Detailed description of bug;
Using Vector3:FuzzyEq and Vector3:IsClose returns incorrect results.
Where the bug happens (be specific);
Example case: Vector3.new(1,2,1):isClose(Vector3.new(1,1,1), .5)
Expected result: false (since (v1 - v2).Magnitude = 1, which is greater than .5)
Actual result: true
When it started happening;
As far as I know, it was recently
Steps to reproduce the issue (be minimal, specific, consistent!);
type print(Vector3.new(1,2,1):isClose(Vector3.new(1,1,1), .5)) into the console.
Edit: Thanks to @evaera for the insightful response!
I’ll leave this bug up as a documentation issue, since referring to :FuzzyEq in the documentation as " epsilon radius" is still incredibly misleading nonetheless.
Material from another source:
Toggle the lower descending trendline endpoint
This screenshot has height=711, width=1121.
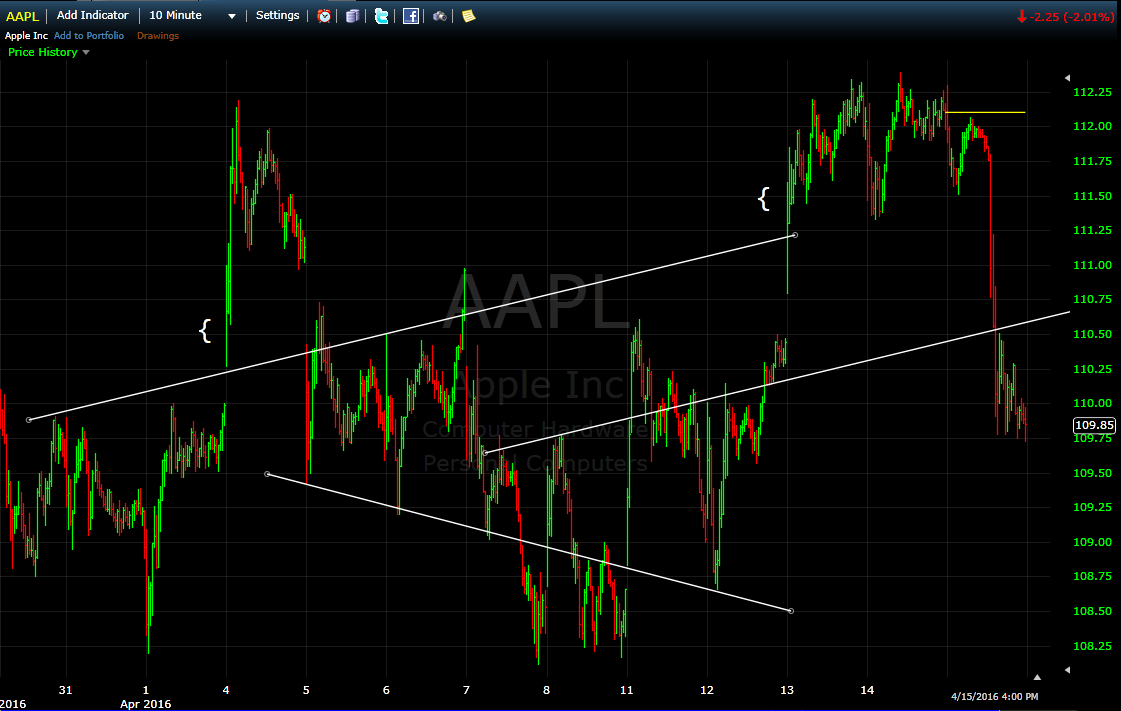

FuzzyEq is not a magnitude check. It actually works like this:
Two vectors A and B are considered close if each pair of axes individually from A and B pass this check:
a == b or math.abs(a - b) <= (math.abs(a) + 1) * epsilon
E.g., pure lua impl:
function fuzzyEq(a, b, epsilon)
return a == b or math.abs(a - b) <= (math.abs(a) + 1) * epsilon
end
function fuzzyEqVec(v1, v2, epsilon)
for _, axis in ipairs({"X", "Y", "Z"}) do
if not fuzzyEq(v1[axis], v2[axis], epsilon) then
return false
end
end
return true
end
print(fuzzyEqVec(Vector3.new(1, 2, 1), Vector3.new(1, 1, 1), .5)) --> true
Why does it work like this? To let the allowed error skew get larger as floating point numbers lose precision.